Available records Start Marker

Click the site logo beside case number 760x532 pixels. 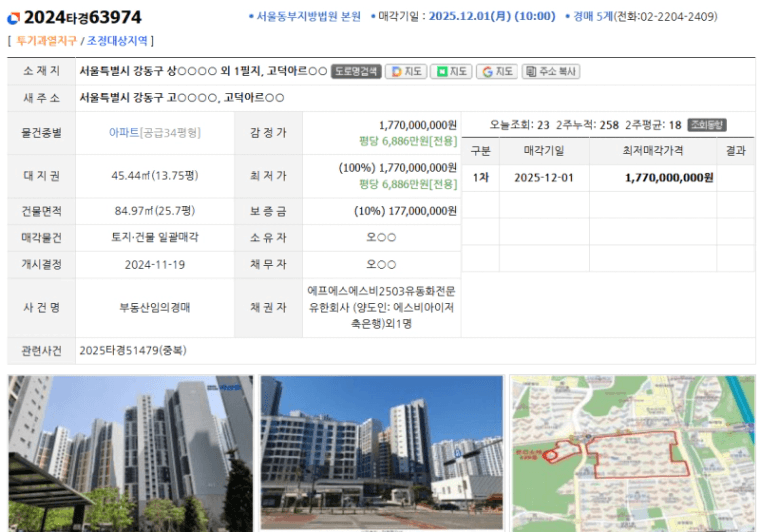[13, 18]
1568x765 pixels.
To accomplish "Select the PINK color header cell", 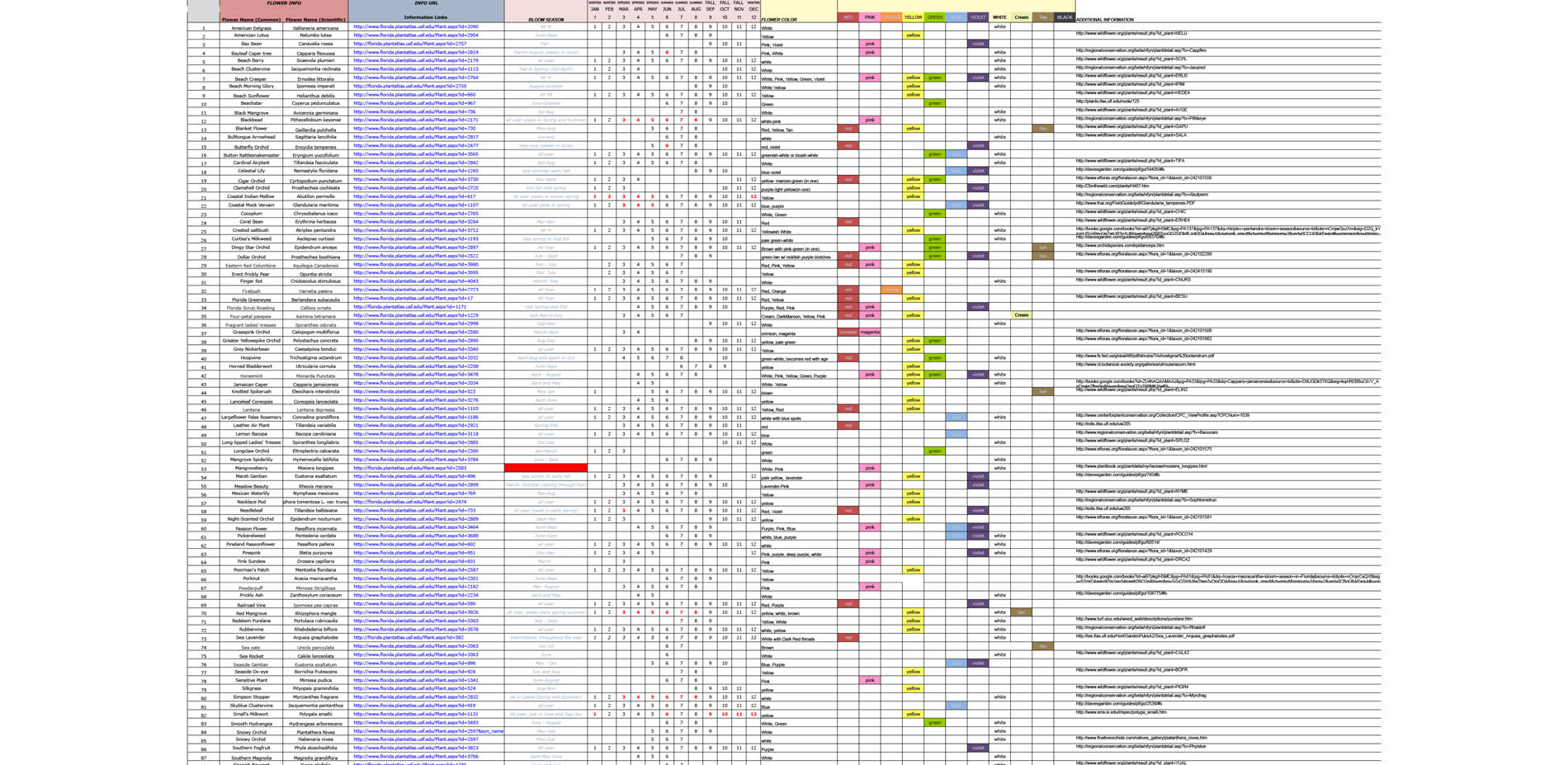I will click(x=869, y=17).
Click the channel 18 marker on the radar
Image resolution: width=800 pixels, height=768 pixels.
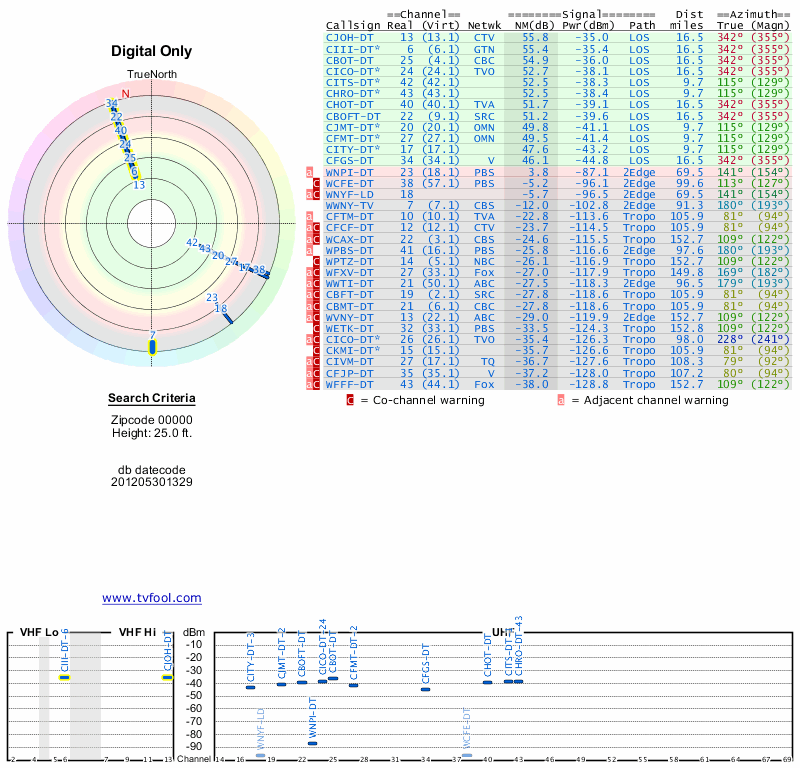pos(226,317)
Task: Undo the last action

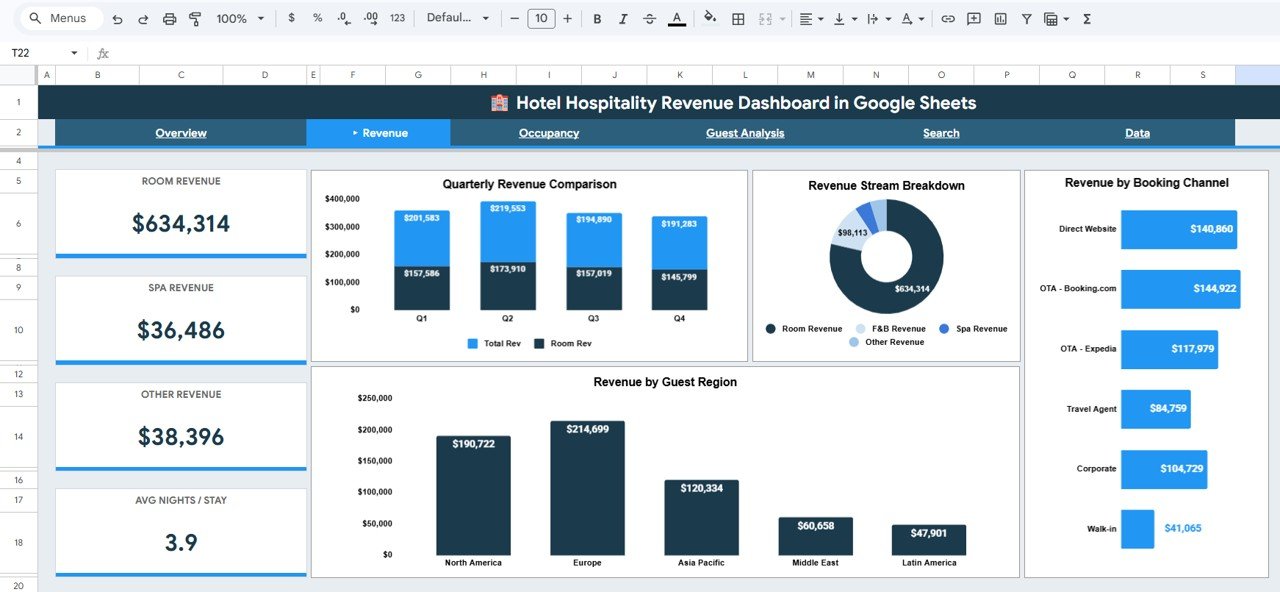Action: point(118,19)
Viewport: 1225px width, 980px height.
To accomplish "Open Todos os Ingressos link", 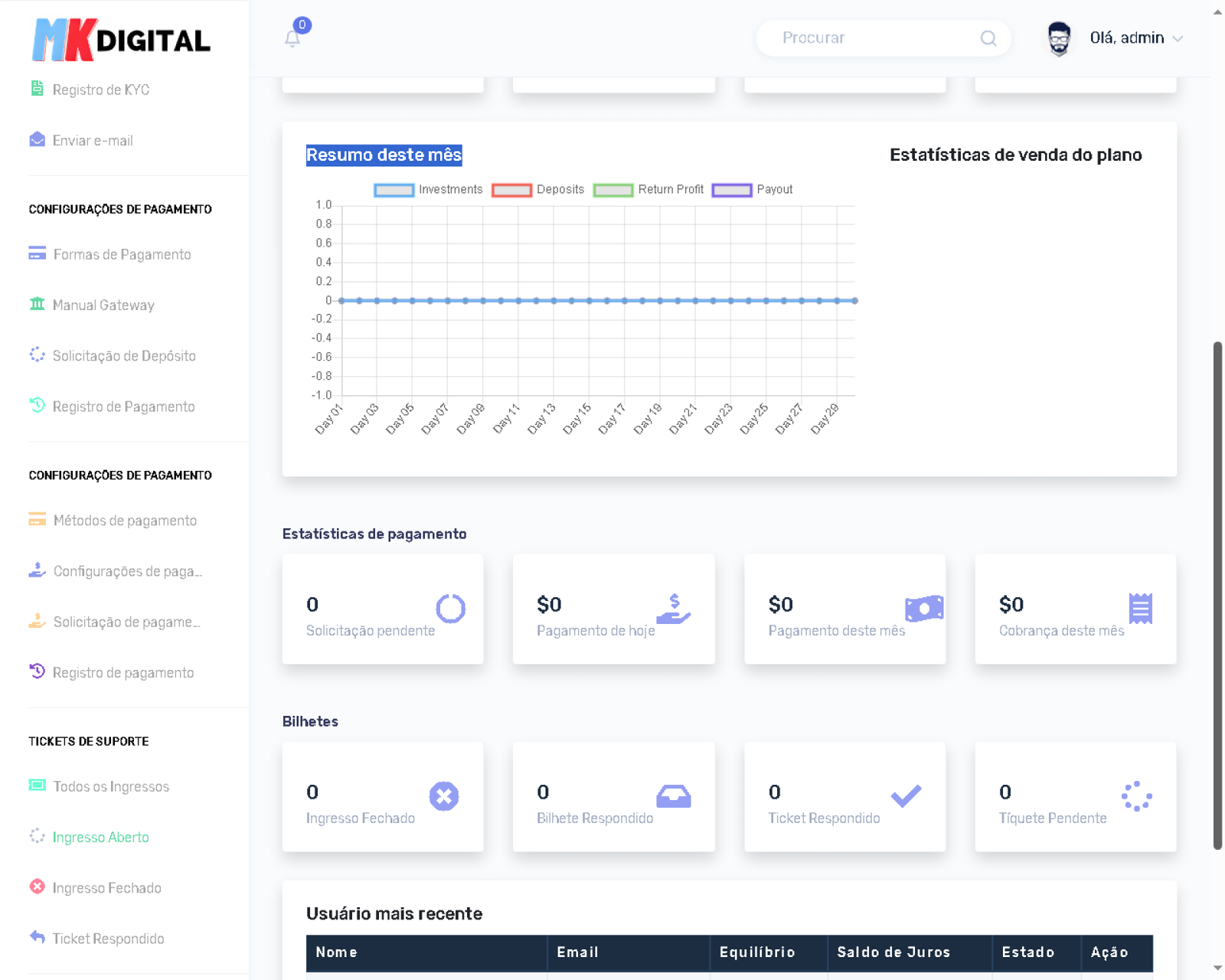I will tap(111, 787).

Available records End Marker

● Task
Print everything from the line with "Click the channel 18 marker on the radar" down to the line with "Viewport: 1225px width, 980px height." in the entries above, both lines included and nothing more, without the pictures.

● Task solution
Click the channel 18 marker on the radar
Image resolution: width=800 pixels, height=768 pixels.
pos(226,317)
Task: Undo the last action

Action: point(118,19)
Viewport: 1225px width, 980px height.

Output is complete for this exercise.